## Assigned task
Starting at the first line and ending at the last, output the data exactly.

Stored records

"""

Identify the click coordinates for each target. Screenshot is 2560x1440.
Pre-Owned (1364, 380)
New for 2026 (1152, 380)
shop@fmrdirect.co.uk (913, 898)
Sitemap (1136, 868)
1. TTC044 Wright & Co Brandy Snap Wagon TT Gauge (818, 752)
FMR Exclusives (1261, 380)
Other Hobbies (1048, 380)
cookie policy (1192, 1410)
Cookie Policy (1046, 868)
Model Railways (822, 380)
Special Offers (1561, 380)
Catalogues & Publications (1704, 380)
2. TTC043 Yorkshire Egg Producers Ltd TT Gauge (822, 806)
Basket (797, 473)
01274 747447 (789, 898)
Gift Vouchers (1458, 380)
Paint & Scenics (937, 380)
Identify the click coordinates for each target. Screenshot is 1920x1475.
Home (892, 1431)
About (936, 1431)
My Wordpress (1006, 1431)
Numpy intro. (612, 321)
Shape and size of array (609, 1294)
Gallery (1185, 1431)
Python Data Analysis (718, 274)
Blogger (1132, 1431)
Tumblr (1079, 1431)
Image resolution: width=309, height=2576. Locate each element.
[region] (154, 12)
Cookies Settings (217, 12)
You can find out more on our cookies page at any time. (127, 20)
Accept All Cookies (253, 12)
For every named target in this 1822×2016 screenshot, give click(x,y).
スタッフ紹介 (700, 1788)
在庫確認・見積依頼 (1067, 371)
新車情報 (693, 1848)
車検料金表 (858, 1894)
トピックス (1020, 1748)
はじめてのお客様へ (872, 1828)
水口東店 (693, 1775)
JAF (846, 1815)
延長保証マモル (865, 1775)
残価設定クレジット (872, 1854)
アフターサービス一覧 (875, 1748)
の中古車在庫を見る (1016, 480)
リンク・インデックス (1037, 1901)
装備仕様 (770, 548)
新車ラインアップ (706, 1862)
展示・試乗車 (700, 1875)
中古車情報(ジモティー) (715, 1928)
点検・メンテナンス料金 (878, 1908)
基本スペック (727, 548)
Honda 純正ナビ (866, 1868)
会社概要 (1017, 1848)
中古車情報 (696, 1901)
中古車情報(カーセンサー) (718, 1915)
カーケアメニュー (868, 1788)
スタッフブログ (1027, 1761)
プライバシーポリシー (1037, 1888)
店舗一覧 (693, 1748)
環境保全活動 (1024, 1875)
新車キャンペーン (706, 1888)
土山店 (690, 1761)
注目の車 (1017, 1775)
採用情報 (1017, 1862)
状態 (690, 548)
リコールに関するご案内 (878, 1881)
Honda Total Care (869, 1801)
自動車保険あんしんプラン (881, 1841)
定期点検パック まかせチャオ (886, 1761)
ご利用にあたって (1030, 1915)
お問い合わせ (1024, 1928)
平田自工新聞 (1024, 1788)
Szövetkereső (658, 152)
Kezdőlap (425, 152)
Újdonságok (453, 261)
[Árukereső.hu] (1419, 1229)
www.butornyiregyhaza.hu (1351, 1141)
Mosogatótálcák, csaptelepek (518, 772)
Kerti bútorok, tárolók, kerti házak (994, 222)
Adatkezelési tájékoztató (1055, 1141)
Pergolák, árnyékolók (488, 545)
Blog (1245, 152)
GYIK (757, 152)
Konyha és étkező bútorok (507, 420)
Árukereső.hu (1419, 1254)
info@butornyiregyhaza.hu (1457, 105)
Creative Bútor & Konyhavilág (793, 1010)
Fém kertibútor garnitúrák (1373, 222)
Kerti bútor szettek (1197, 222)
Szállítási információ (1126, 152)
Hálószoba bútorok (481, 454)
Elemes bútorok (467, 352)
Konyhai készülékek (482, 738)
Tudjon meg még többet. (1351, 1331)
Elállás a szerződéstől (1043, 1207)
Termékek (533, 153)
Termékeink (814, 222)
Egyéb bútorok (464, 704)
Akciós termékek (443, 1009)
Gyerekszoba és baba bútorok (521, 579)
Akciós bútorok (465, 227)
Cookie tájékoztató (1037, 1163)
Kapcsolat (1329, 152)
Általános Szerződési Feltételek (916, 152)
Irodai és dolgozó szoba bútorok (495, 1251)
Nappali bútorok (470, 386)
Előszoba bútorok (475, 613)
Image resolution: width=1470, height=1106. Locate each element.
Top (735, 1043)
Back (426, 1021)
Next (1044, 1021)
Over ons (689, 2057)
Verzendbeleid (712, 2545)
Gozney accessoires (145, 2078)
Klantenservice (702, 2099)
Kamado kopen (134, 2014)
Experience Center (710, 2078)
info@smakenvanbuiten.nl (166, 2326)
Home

"""

## Written response
Identify the click coordinates for each target. Screenshot is 2560x1440.
Pre-Owned (1364, 380)
New for 2026 (1152, 380)
shop@fmrdirect.co.uk (913, 898)
Sitemap (1136, 868)
1. TTC044 Wright & Co Brandy Snap Wagon TT Gauge (818, 752)
FMR Exclusives (1261, 380)
Other Hobbies (1048, 380)
cookie policy (1192, 1410)
Cookie Policy (1046, 868)
Model Railways (822, 380)
Special Offers (1561, 380)
Catalogues & Publications (1704, 380)
2. TTC043 Yorkshire Egg Producers Ltd TT Gauge (822, 806)
Basket (797, 473)
01274 747447 (789, 898)
Gift Vouchers (1458, 380)
Paint & Scenics (937, 380)
Identify the click coordinates for each target. Screenshot is 1920x1475.
Home (892, 1431)
About (936, 1431)
My Wordpress (1006, 1431)
Numpy intro. (612, 321)
Shape and size of array (609, 1294)
Gallery (1185, 1431)
Python Data Analysis (718, 274)
Blogger (1132, 1431)
Tumblr (1079, 1431)
Image resolution: width=309, height=2576. Locate each element.
[region] (154, 12)
Cookies Settings (217, 12)
You can find out more on our cookies page at any time. (127, 20)
Accept All Cookies (253, 12)
For every named target in this 1822×2016 screenshot, give click(x,y).
スタッフ紹介 (700, 1788)
在庫確認・見積依頼 (1067, 371)
新車情報 (693, 1848)
車検料金表 (858, 1894)
トピックス (1020, 1748)
はじめてのお客様へ (872, 1828)
水口東店 (693, 1775)
JAF (846, 1815)
延長保証マモル (865, 1775)
残価設定クレジット (872, 1854)
アフターサービス一覧 (875, 1748)
の中古車在庫を見る (1016, 480)
リンク・インデックス (1037, 1901)
装備仕様 (770, 548)
新車ラインアップ (706, 1862)
展示・試乗車 (700, 1875)
中古車情報(ジモティー) (715, 1928)
点検・メンテナンス料金 (878, 1908)
基本スペック (727, 548)
Honda 純正ナビ (866, 1868)
会社概要 (1017, 1848)
中古車情報 (696, 1901)
中古車情報(カーセンサー) (718, 1915)
カーケアメニュー (868, 1788)
スタッフブログ (1027, 1761)
プライバシーポリシー (1037, 1888)
店舗一覧 (693, 1748)
環境保全活動 (1024, 1875)
新車キャンペーン (706, 1888)
土山店 (690, 1761)
注目の車 (1017, 1775)
採用情報 (1017, 1862)
状態 (690, 548)
リコールに関するご案内 (878, 1881)
Honda Total Care (869, 1801)
自動車保険あんしんプラン (881, 1841)
定期点検パック まかせチャオ (886, 1761)
ご利用にあたって (1030, 1915)
お問い合わせ (1024, 1928)
平田自工新聞 (1024, 1788)
Szövetkereső (658, 152)
Kezdőlap (425, 152)
Újdonságok (453, 261)
[Árukereső.hu] (1419, 1229)
www.butornyiregyhaza.hu (1351, 1141)
Mosogatótálcák, csaptelepek (518, 772)
Kerti bútorok, tárolók, kerti házak (994, 222)
Adatkezelési tájékoztató (1055, 1141)
Pergolák, árnyékolók (488, 545)
Blog (1245, 152)
GYIK (757, 152)
Konyha és étkező bútorok (507, 420)
Árukereső.hu (1419, 1254)
info@butornyiregyhaza.hu (1457, 105)
Creative Bútor & Konyhavilág (793, 1010)
Fém kertibútor garnitúrák (1373, 222)
Kerti bútor szettek (1197, 222)
Szállítási információ (1126, 152)
Hálószoba bútorok (481, 454)
Elemes bútorok (467, 352)
Konyhai készülékek (482, 738)
Tudjon meg még többet. (1351, 1331)
Elállás a szerződéstől (1043, 1207)
Termékek (533, 153)
Termékeink (814, 222)
Egyéb bútorok (464, 704)
Akciós termékek (443, 1009)
Gyerekszoba és baba bútorok (521, 579)
Akciós bútorok (465, 227)
Cookie tájékoztató (1037, 1163)
Kapcsolat (1329, 152)
Általános Szerződési Feltételek (916, 152)
Irodai és dolgozó szoba bútorok (495, 1251)
Nappali bútorok (470, 386)
Előszoba bútorok (475, 613)
Image resolution: width=1470, height=1106. Locate each element.
Top (735, 1043)
Back (426, 1021)
Next (1044, 1021)
Over ons (689, 2057)
Verzendbeleid (712, 2545)
Gozney accessoires (145, 2078)
Klantenservice (702, 2099)
Kamado kopen (134, 2014)
Experience Center (710, 2078)
info@smakenvanbuiten.nl (166, 2326)
Home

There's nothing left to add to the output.